Exercise prompt
For the entries that follow, give the number of lines holding the string "agent" and nothing more.

Material provided
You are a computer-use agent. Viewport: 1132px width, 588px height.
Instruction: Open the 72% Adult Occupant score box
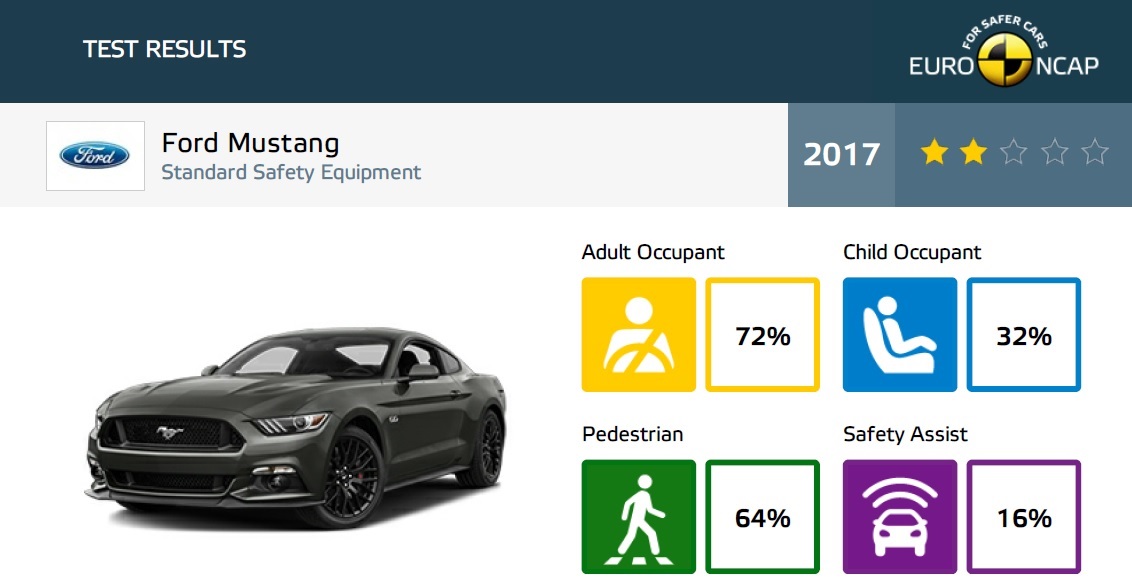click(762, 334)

...

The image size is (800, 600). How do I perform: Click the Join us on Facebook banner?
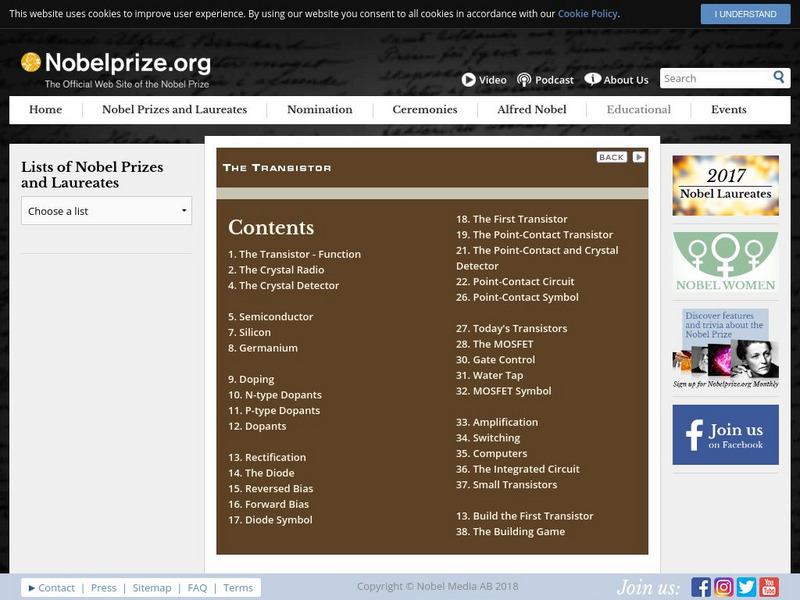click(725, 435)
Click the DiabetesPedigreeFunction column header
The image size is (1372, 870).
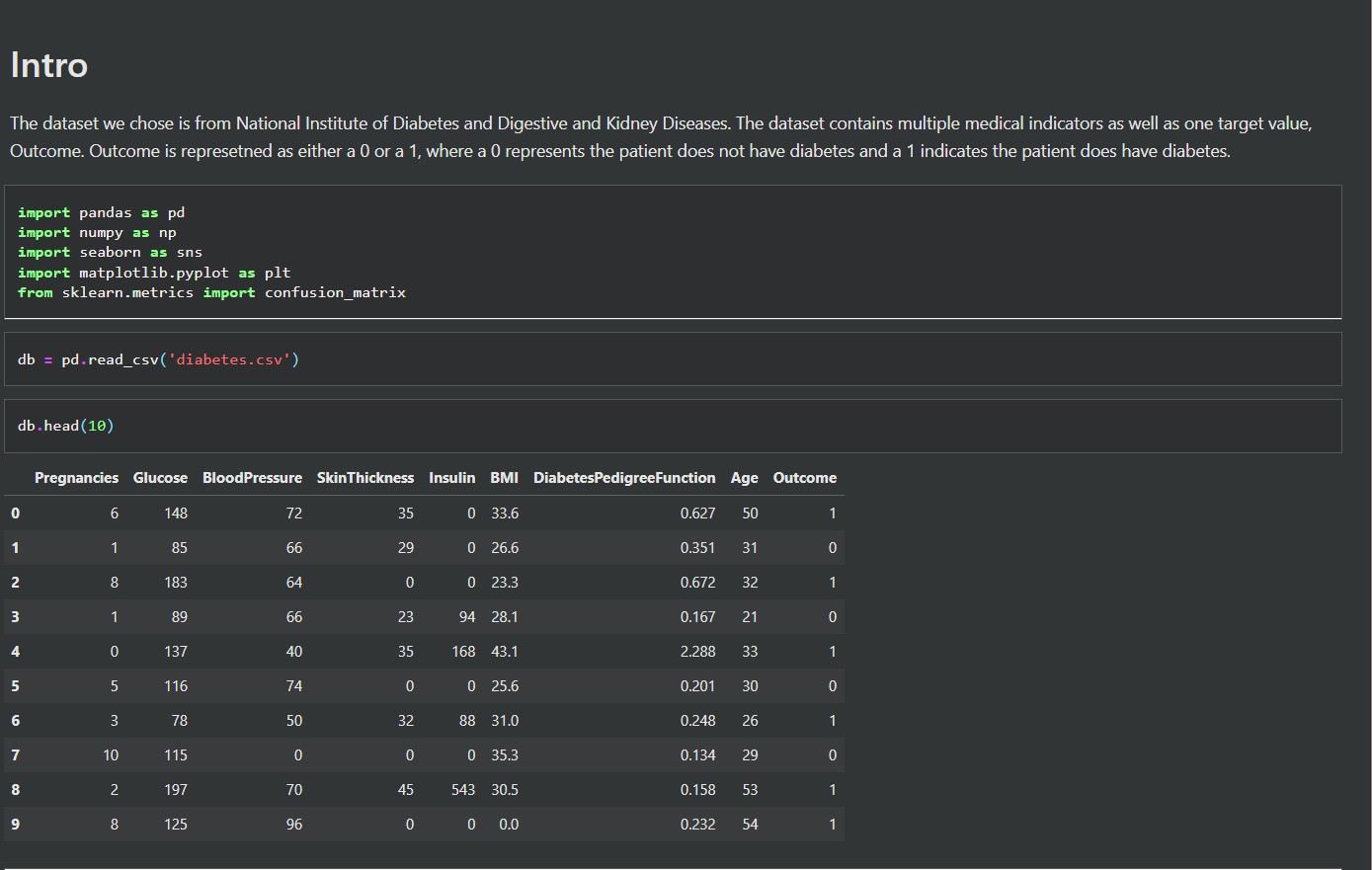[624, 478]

==

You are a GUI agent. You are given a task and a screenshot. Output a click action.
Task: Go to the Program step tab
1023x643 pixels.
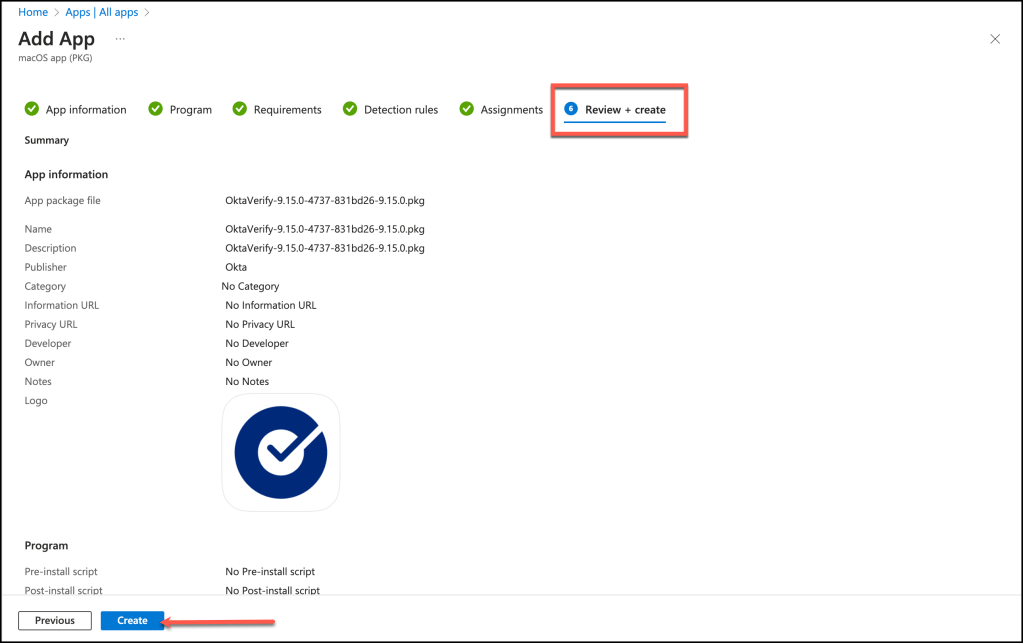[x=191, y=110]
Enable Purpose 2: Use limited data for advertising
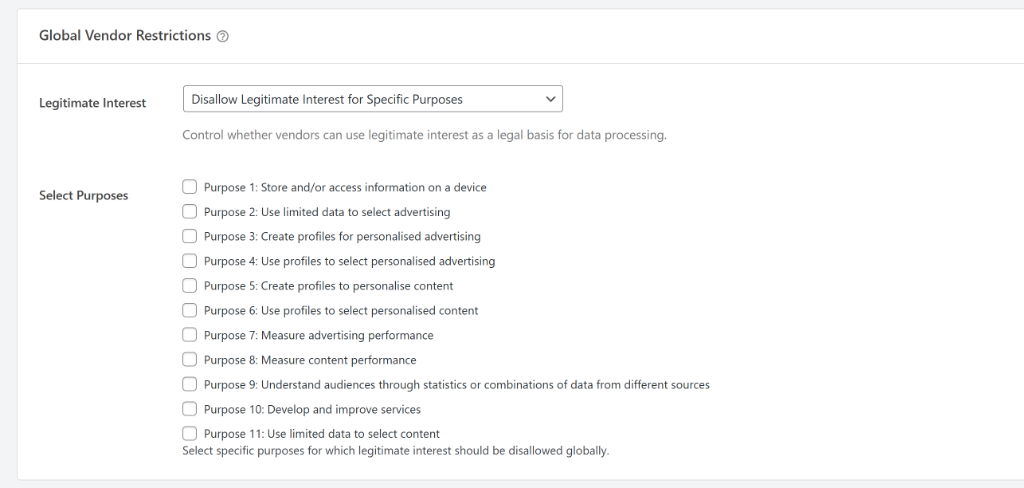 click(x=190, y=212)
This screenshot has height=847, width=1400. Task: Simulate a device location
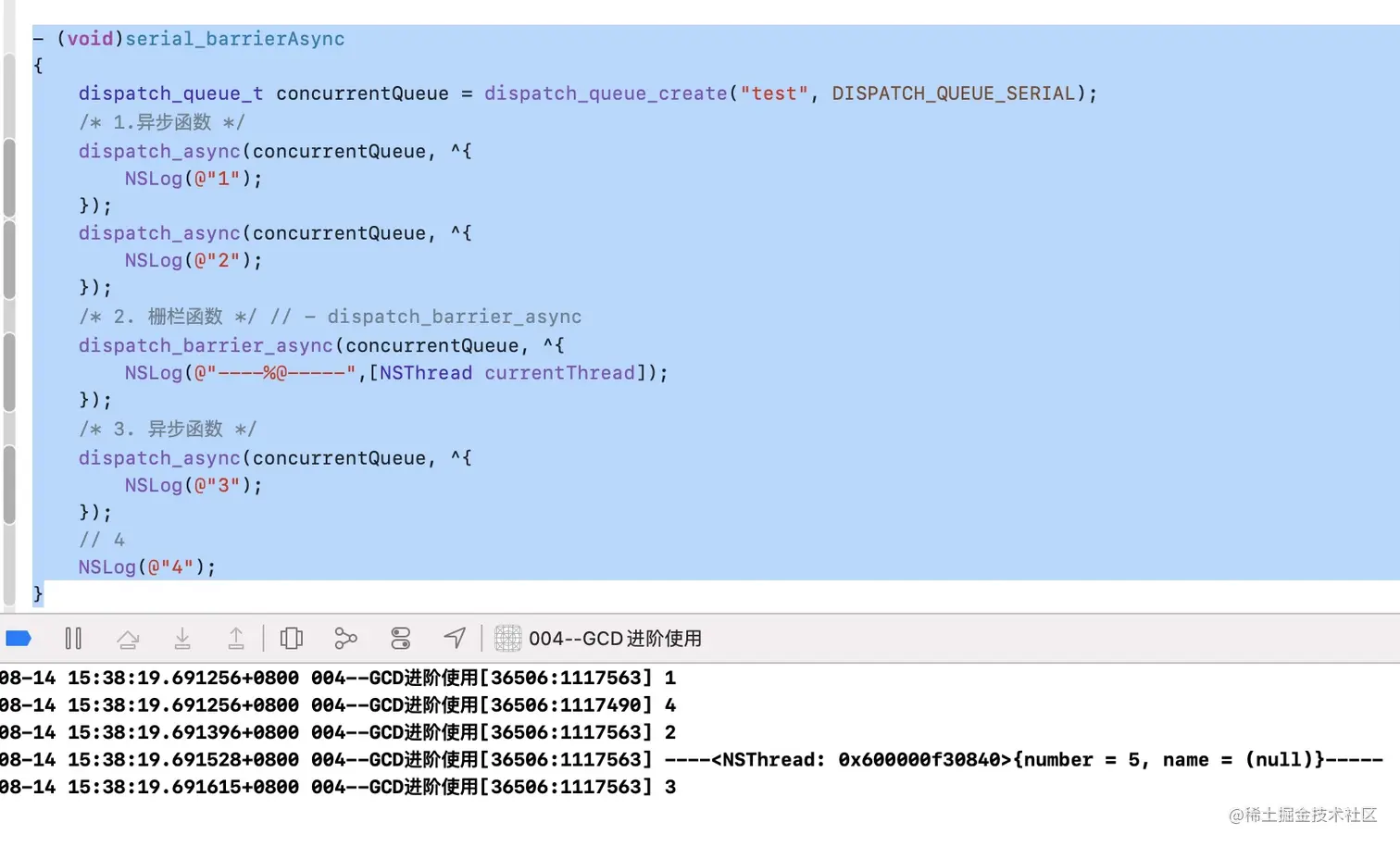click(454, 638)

Answer to this exercise
2